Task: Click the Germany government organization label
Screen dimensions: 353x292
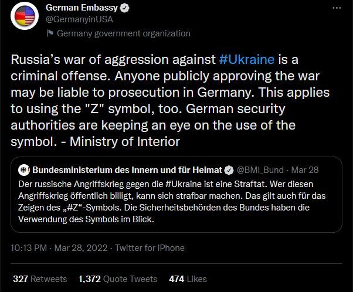Action: click(124, 33)

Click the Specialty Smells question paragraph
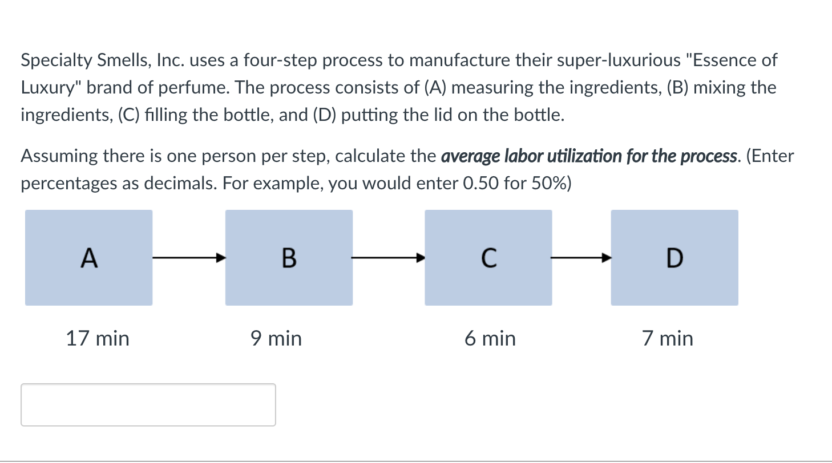coord(399,87)
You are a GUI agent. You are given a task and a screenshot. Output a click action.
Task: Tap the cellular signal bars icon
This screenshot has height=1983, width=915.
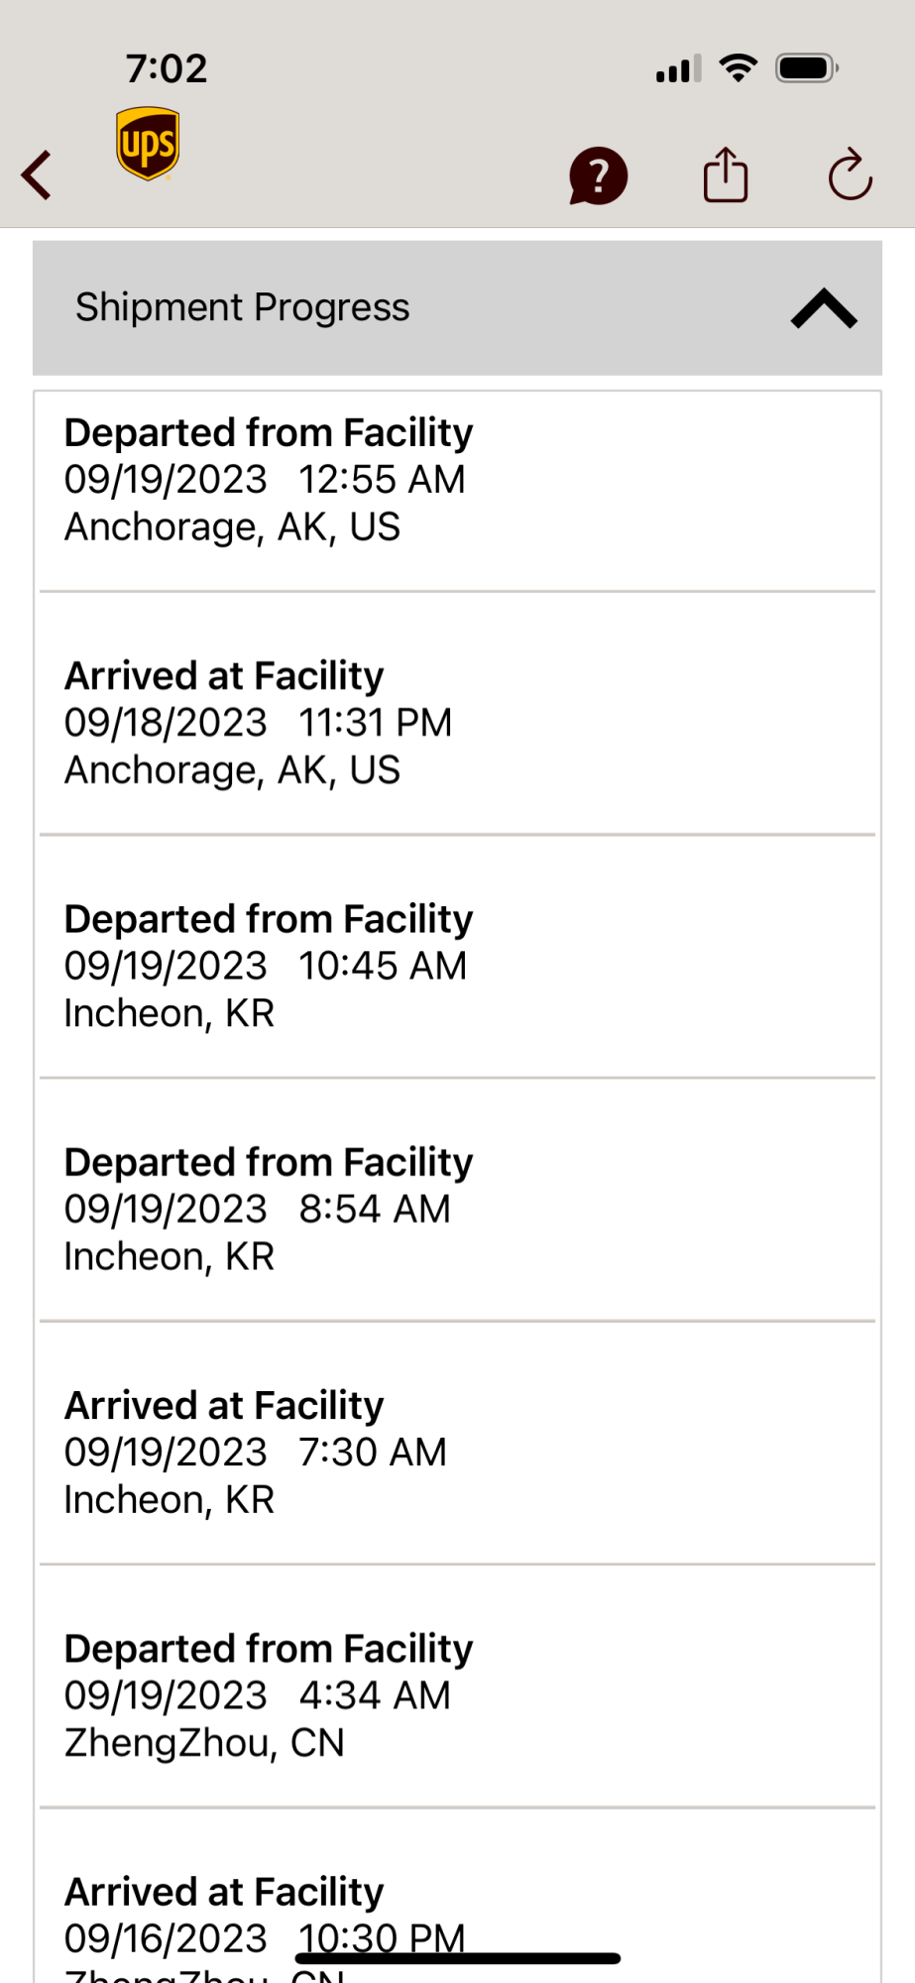point(679,69)
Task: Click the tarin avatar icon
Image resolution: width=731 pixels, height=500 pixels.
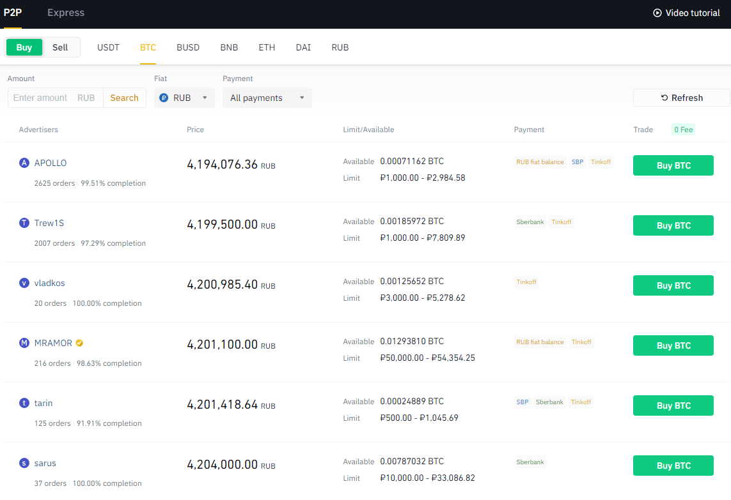Action: [24, 403]
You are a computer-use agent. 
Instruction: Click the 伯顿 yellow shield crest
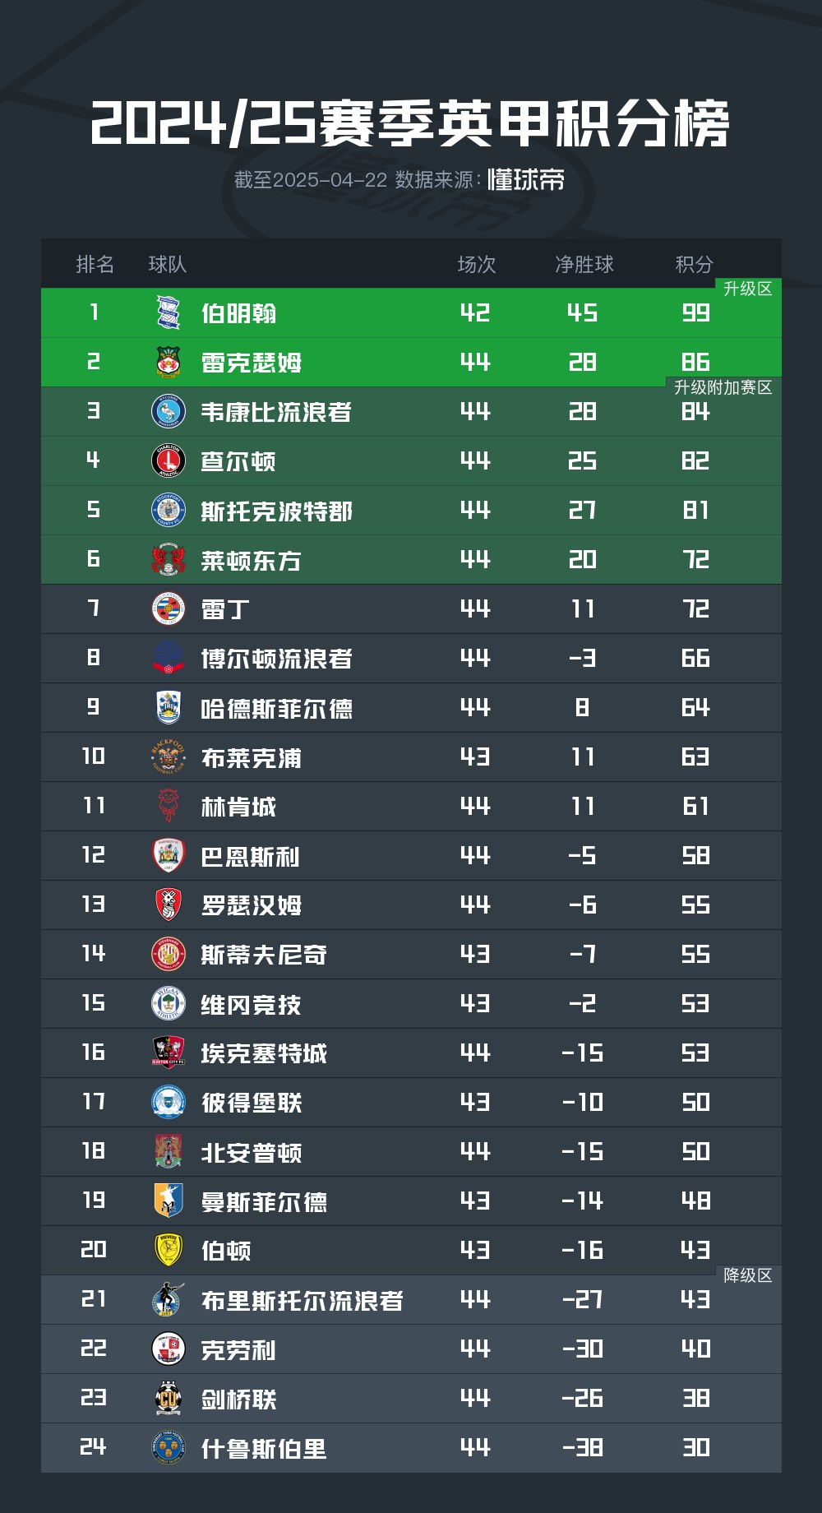pyautogui.click(x=169, y=1250)
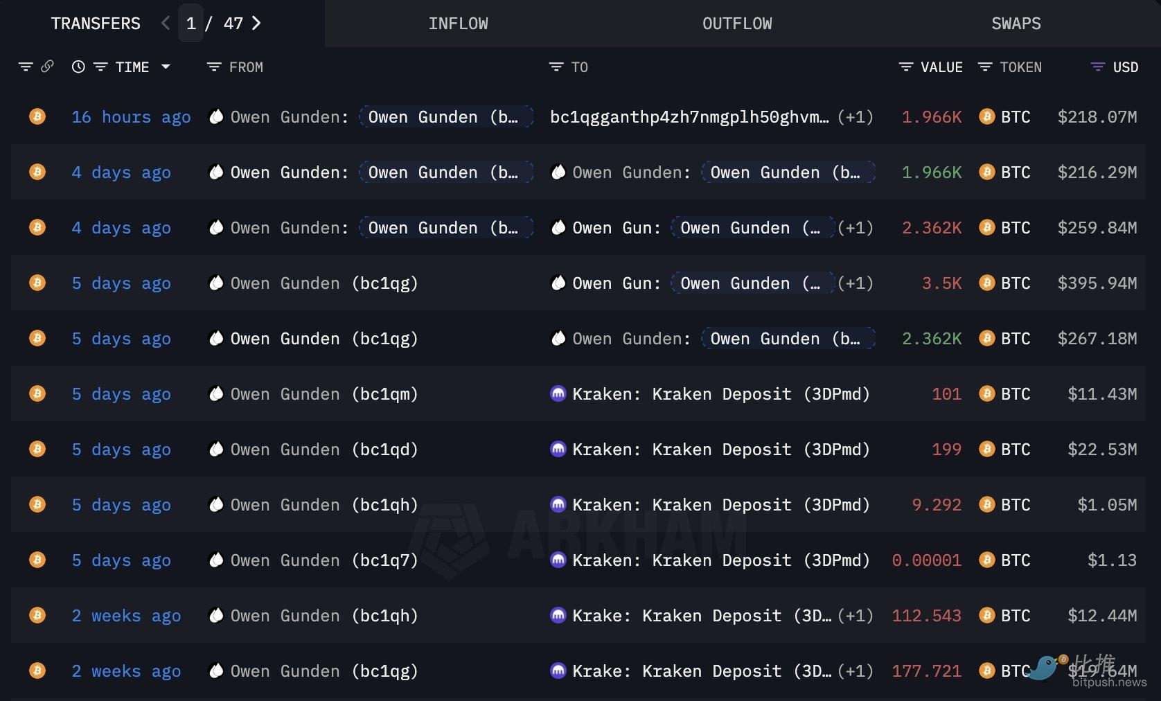Go to next transfers page
Viewport: 1161px width, 701px height.
pyautogui.click(x=256, y=24)
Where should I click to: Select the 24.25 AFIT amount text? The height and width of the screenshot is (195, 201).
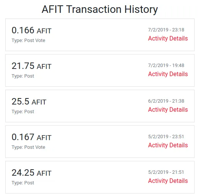click(x=31, y=173)
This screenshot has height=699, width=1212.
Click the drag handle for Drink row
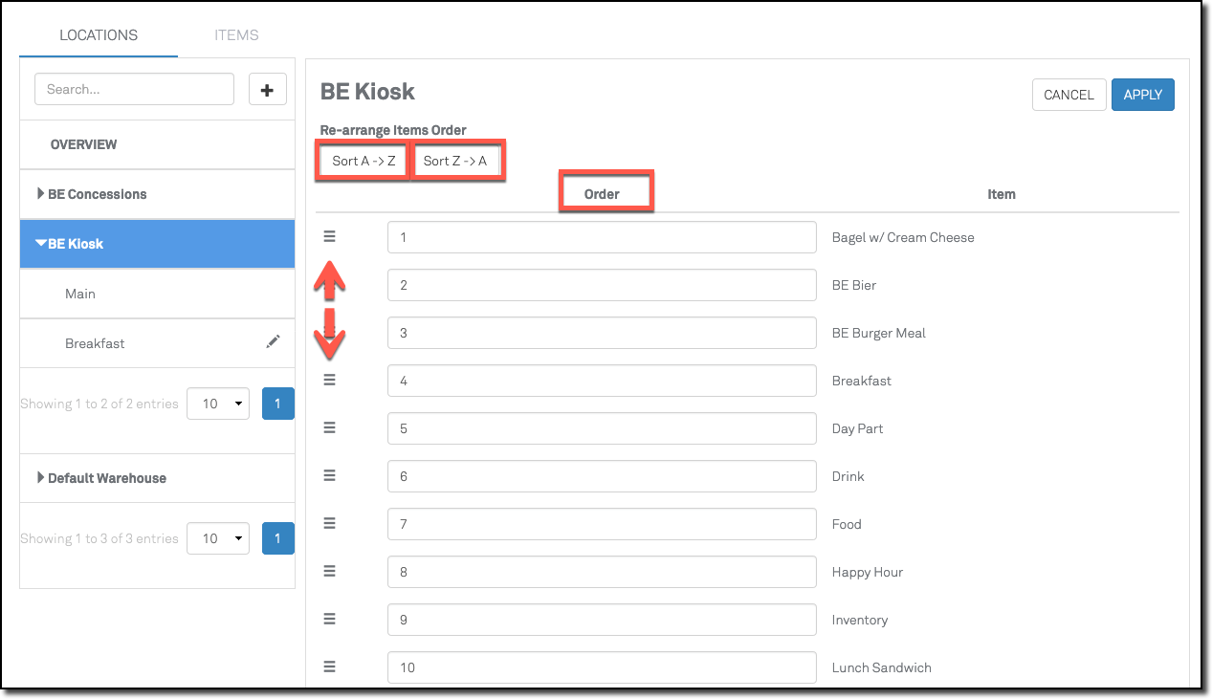330,475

— Exercise —
Above are the records; please give again, exactly and in full, only the lines that run from the line with "This screenshot has height=1983, width=915." through the line with "You are a computer-use agent.", with no pictures.

— Response box —
This screenshot has height=1983, width=915.
point(679,69)
Task: Click the tarin avatar icon
Image resolution: width=731 pixels, height=500 pixels.
Action: [24, 403]
You are a computer-use agent. 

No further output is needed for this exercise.